Smoking is in my family. I was told growing up how my grandfather used to smoke 40 Craven A a day — a long since defunct cigarette brand — before the doctor told him to cut out the sticks and so for his latter years he was seldom seen without a pipe in his mouth. My other grandfather was much the same and my father picked up the habit as a 12-year-old lad imprisoned for a short time in boarding school and hasn’t looked back. My brother continued the tradition after much covert smoking as a teenager. I dabbled but could never bring myself to commit.
My brother often remarks, mostly (but I’m certain not entirely) facetiously, that the bias against smokers is the last acceptable form of social discrimination. And that’s in Ireland and Canada. In Japan, they’ve taken it to a whole new level. Since 2020 you can no longer smoke anywhere on the street.
In hotels, cafes and bars you'll often (but not always) find a smoking area and dotted throughout the streets of Tokyo there are little fenced-off areas randomly set aside — separating the general populace from the nicotine lepers.
Territorialisation
This isolation of the smokers got me thinking. It brought to mind Gilles Deleuze and Felix Guattari’s concept of territorialisation (or more specifically of Manuel DeLanda’s writing on it (does anyone even read Deleuze anymore?)) Territorialisation is a function of holons (to use Arthur Koestler's term popular with the Integrals). A holon is a part/hole — it's part part, part self-sufficient whole. Hydrogen is a holon; so is the Sun and so are you. The cells in your body are holons and so are the mitochondria in those cells. I don’t think your heart is a holon (no offence) since hearts have never been self-sufficient wholes. The same goes for brains and bowels.

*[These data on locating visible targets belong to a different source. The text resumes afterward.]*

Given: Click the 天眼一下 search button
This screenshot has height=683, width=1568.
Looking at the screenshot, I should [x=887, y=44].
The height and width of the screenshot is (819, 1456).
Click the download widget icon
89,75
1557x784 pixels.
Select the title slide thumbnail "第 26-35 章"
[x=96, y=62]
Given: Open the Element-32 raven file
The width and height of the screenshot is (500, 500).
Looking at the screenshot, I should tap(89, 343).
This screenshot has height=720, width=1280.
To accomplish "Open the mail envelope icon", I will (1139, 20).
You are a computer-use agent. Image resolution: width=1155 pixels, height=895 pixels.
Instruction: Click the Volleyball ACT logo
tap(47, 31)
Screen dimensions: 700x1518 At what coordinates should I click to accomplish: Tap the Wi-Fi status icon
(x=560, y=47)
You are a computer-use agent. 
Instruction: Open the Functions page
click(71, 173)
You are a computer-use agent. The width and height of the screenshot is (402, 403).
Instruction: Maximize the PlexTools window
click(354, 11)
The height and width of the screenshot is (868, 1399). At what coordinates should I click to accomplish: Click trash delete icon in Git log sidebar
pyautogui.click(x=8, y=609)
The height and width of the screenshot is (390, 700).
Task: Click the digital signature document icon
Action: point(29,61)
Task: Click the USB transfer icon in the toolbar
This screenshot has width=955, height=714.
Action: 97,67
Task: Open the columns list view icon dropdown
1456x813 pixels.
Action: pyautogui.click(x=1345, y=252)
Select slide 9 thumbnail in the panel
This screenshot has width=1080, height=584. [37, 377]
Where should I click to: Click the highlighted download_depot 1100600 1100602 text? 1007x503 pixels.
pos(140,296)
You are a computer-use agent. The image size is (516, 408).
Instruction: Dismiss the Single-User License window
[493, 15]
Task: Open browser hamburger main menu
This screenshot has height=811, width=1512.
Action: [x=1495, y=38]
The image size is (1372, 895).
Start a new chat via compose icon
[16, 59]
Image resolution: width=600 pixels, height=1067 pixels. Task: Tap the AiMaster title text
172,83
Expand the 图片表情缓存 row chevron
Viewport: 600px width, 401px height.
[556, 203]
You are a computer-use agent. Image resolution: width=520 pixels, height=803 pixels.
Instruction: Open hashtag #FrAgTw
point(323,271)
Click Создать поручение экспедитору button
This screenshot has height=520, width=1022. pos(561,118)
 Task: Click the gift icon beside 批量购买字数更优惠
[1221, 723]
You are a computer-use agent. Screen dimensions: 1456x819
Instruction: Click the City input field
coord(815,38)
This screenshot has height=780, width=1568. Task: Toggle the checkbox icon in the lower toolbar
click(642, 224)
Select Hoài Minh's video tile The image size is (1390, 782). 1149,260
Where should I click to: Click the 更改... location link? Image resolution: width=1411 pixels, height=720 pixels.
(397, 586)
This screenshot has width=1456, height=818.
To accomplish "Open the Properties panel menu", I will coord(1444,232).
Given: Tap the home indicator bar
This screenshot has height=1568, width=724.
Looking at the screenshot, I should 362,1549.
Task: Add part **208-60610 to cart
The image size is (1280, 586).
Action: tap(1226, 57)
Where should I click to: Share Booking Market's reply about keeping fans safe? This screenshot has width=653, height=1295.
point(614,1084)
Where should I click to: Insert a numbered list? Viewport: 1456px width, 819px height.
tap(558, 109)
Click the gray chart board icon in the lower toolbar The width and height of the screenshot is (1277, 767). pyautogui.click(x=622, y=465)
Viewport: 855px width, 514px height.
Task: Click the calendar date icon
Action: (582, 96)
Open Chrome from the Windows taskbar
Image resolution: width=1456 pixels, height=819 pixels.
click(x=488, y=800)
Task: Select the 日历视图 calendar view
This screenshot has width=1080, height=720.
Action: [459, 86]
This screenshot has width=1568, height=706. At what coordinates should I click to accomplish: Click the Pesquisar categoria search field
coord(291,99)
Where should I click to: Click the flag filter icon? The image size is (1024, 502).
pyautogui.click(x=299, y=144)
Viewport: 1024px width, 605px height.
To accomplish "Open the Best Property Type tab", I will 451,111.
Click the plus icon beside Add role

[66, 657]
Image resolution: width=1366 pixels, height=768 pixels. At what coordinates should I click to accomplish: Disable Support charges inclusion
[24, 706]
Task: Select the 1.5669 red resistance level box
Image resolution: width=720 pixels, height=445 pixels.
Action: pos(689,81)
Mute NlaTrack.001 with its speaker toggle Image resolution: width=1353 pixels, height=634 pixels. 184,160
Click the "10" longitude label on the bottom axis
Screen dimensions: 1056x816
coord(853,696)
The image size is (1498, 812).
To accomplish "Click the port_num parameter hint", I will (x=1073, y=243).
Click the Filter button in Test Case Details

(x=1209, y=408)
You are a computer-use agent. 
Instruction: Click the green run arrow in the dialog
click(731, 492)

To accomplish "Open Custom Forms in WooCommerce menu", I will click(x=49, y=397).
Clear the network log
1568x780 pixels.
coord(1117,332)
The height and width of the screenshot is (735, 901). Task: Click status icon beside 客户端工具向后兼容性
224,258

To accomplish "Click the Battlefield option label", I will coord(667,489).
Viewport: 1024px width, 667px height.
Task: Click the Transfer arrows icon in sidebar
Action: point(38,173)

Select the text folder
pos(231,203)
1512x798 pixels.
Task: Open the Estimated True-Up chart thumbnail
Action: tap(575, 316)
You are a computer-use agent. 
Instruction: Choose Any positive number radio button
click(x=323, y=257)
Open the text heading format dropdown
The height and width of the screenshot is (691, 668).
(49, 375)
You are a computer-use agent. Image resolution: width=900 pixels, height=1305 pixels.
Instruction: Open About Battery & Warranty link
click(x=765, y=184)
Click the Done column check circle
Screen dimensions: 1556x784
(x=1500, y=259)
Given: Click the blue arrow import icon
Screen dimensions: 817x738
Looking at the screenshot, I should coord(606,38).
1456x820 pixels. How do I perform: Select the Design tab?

Deleuze’s (let’s just say Deleuze because it’s the most memetic name — sorry Felix and Manuel) philosophy of the holon contains two dynamics — territorialisation and coding. The code is the strict laws by which that whole plays out. Your code is written in your DNA; the Jewish code is written in the books of Leviticus and Deuteronomy and the code for the Hydrogen is baked into the chemical laws of the universe.
Territorialisation is a looser sort of function. It’s less like laws and more like density. Higher territorialisation means there’s more interaction among the parts. The internet turbocharged the territorialisation of our globalised society just as the telegraph and radio had done before it.
The leading theory of life’s origins aren’t that it came about miraculously from the primordial soup given enough time to spoil. Theoretical biologist (and MacArthur genius grant recipient) Stuart Kaufmann in his book At Home in the Universe argues that life emerged because of complexity; you had areas where the amino acid soup got REAL thick. It wasn’t spread across the oceans of the world where it would take a trillion years to increase in complexity.